On Tuesday, 19 November, the Countryside Alliance proudly stood with farmers and their families at the #WeJustWantToFeedYou protest in Westminster. Thousands of people from every corner of the country, including many of our own members, made the journey to London to oppose the government’s tax on family farms in the largest rural protest in the capital since the Alliance’s Liberty and Livelihood march in 2002.

Gathering around a makeshift stage on the side of a lorry parked in the centre of Whitehall, a stone’s throw from Downing Street, the assembled stood for hours in the cold and rain armed with placards. The windows of Whitehall rattled as the huge crowd cheered and holloaed an array of speakers including Jeremy Clarkson, Liberal Democrat leader Ed Davey and the new Conservative leader, Kemi Badenoch.

Speaking as the only Labour voice present, our President, Baroness Mallalieu, urged her party against ostracising farmers and rural voters, warning "as things stand no political party in this country can win a working majority without rural seats”.

The protest was aimed at the Prime Minister and Chancellor. They were the ones who targeted farmers in the budget and they are the people who have the power to reconsider how they implement their policy so as not to destroy the family farms they vowed to protect.

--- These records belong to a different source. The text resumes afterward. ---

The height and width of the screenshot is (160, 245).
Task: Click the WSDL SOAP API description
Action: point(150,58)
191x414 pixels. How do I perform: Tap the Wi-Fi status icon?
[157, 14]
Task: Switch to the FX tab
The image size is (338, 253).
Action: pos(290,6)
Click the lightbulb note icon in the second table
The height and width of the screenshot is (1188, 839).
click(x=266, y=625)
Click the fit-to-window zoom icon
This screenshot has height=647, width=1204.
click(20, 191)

Should they refuse to budge, and the government’s message in the wake of the protest is not encouraging, then this debacle will simply run on and on, derailing the government's communications grid with a further barrage of difficult headlines. Much like in the 2000s, pop up protests across the countryside will become common place and for those who face the breakup of farms which have been in the same families for generations, increasingly radical protest may become the only logical response.

If Rachel Reeves and her team in the Treasury won’t listen to rural people on the ground, it is their own rural Labour MPs that hold the only realistic chance of our concerns being noticed. With much smaller majorities than their urban counterparts, many will undoubtedly feel they’ve been thrown under the bus, being completely blindsided by the budget announcement in the same way that farming bodies and seemingly DEFRA have been.

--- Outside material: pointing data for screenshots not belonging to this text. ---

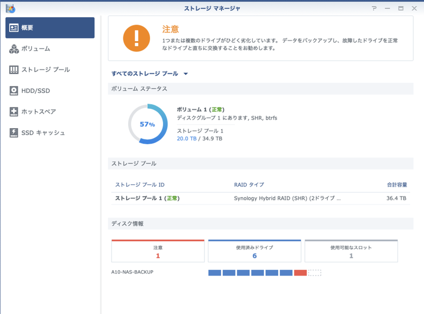
Task: Click the SSD キャッシュ lightning icon
Action: [x=14, y=132]
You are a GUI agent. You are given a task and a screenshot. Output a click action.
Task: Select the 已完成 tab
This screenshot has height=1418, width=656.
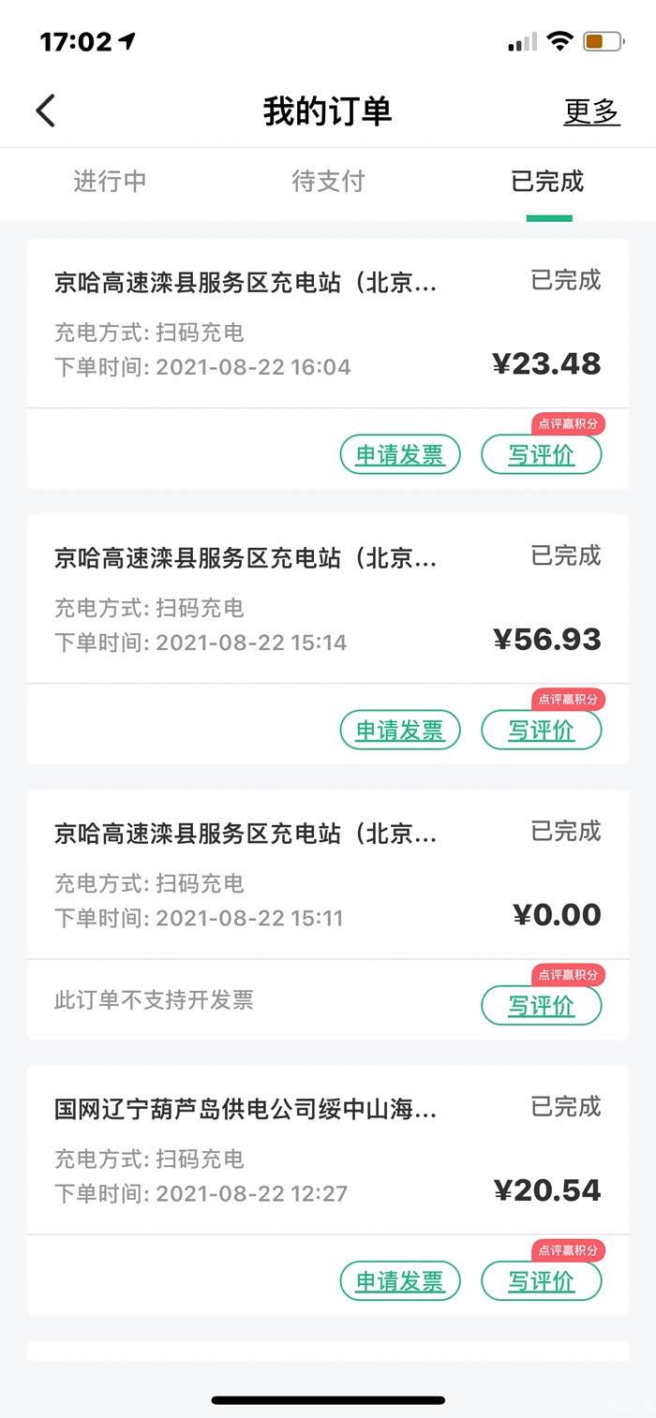[547, 181]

Thousands of our members and supporters have already used our e-lobby to contact their MPs, helping us reach MPs in over 590 constituencies. We know this operation is making an impact, with the Guardian reporting that over 100 rural Labour MPs have voiced concern to government over the Treasury’s decision.

As Baroness Mallalieu has made clear in numerous media appearances this week, this is not about the government backing down or having to do a U-turn.

Tackling tax avoidance is the right thing to do, but a Labour government that cares about the countryside must ensure that it also protects the farming families who are the backbone of the countryside.

The government should be doing everything it can to avoid a repeat of the last 14 years, which saw the countryside reject the Labour Party at the ballot box, election after election. It can only do that by listening and demonstrating that it wants to understand rural communities, rather than engaging in a toxic culture war.